- Born: Nikolay Sergeevich Belkov 1950 Leningrad, USSR
- Known for: System of Pictograms for the Olympic Games in 1980
- Style: Artist
- Awards: Medal For Distinguished Labour

= Nikolay Belkov =

Nikolay Sergeevich Belkov (5 September 1950, Leningrad, the USSR – 21 May 1996) was a Russian graphic designer, member of the Union of Artists of Russia and designer of pictograms used at the 1980 Summer Olympic Games in Moscow, Russia. He participated in Leningrad, all-Russian, all-Union, international exhibitions and International Poster Biennale. Belkov was awarded the medal "For Distinguished Labour".

== Biography ==
Nikolay Belkov was born in 1950 in Leningrad. He was fascinated by pentathlon and trained under pentathlon Olympic Сhampion A.A. Tarasov. Belkov mastered the sport and had every chance to enter the national team of the USSR.

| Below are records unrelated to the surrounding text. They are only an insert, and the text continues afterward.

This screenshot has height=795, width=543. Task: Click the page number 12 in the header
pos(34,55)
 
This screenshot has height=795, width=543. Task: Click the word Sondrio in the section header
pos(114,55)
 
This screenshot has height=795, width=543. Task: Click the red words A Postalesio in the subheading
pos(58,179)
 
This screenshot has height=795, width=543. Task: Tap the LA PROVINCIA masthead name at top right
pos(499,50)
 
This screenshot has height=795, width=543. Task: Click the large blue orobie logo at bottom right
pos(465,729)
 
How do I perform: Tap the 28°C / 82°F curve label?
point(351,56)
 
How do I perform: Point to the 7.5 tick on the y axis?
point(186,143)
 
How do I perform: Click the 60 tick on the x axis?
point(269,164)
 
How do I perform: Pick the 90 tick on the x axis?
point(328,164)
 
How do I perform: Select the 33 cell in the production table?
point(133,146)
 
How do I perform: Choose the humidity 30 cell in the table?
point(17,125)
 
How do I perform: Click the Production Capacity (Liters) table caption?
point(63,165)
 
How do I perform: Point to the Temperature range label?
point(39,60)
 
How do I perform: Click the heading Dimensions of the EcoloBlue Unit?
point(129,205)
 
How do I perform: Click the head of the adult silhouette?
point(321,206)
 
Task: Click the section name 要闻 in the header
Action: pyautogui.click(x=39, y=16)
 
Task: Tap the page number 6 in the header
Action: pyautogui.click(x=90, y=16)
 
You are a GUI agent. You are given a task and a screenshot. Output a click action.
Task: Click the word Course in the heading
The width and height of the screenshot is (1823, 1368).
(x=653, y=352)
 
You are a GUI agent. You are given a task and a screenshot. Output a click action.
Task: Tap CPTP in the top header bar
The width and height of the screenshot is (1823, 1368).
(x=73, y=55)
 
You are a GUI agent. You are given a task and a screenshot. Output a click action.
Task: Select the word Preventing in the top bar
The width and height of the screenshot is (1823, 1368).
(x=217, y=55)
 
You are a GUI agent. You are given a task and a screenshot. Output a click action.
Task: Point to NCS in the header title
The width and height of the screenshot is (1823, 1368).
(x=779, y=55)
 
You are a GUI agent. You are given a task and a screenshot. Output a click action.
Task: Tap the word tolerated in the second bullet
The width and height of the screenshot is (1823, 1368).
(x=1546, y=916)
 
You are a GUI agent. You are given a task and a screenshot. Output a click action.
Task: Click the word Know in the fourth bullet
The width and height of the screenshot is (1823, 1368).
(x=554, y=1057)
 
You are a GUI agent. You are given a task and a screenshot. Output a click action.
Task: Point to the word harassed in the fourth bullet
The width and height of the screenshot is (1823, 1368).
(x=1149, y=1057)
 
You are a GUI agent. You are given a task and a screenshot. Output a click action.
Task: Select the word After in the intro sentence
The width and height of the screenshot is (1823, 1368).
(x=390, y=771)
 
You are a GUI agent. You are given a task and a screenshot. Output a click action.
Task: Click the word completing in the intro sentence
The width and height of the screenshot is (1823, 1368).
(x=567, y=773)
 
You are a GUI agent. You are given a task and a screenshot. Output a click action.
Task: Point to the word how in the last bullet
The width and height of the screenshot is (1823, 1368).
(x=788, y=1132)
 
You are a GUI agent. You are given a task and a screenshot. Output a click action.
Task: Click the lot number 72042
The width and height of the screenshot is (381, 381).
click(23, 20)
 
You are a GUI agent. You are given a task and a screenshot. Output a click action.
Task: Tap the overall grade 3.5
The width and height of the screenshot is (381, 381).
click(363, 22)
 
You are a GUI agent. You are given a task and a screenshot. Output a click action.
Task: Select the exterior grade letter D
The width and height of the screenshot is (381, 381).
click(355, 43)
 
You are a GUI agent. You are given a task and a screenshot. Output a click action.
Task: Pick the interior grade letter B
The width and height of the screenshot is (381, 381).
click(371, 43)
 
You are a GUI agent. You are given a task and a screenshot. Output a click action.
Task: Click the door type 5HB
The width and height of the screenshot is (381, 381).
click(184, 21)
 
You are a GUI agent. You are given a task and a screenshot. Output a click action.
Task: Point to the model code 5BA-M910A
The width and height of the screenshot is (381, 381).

== Creation of System of Pictograms for the Olympic Games in 1980 ==
In 1977, Nikolay Belkov graduated from the evening department of the faculty of industrial art of Leningrad Higher Art and Industrial School named after V. I. Mukhina. His graduated work was dedicated to a system of pictograms developed by him for all Olympic Sports for the 1980s Olympic Games.

After finishing his studies at the school, Nikolay Belkov chose to design a set of equipment for pentathletes as his graduation project. Together with this, he worked on the creation of emblems of the five sports included in the pentathlon. Having developed dozens of options, he at some point caught the General principle of graphic construction. In this regard, the idea was born to try to portray all sports as icons. Schematic images of different sports were once used at the Olympics in London, Tokyo, Munich, Montreal. Nikolay studied the experience of foreign designers in detail and contrasted their dancing men with a new system of symbols. The basis for the work was the famous system of icons designed by Otto Aicher that was created for the Olympics in Munich.

The system of pictograms was patented and implemented at the Olympic Games in Moscow in 1980. The graduated work on its development became one of the final works of the Stieglitz Academy.

== School of Leningrad Poster Art ==
As a member of the Union of Artists, Nikolay Belkov, along with other artists, was at the origins of the art movement that formed the Leningrad School of Poster Art.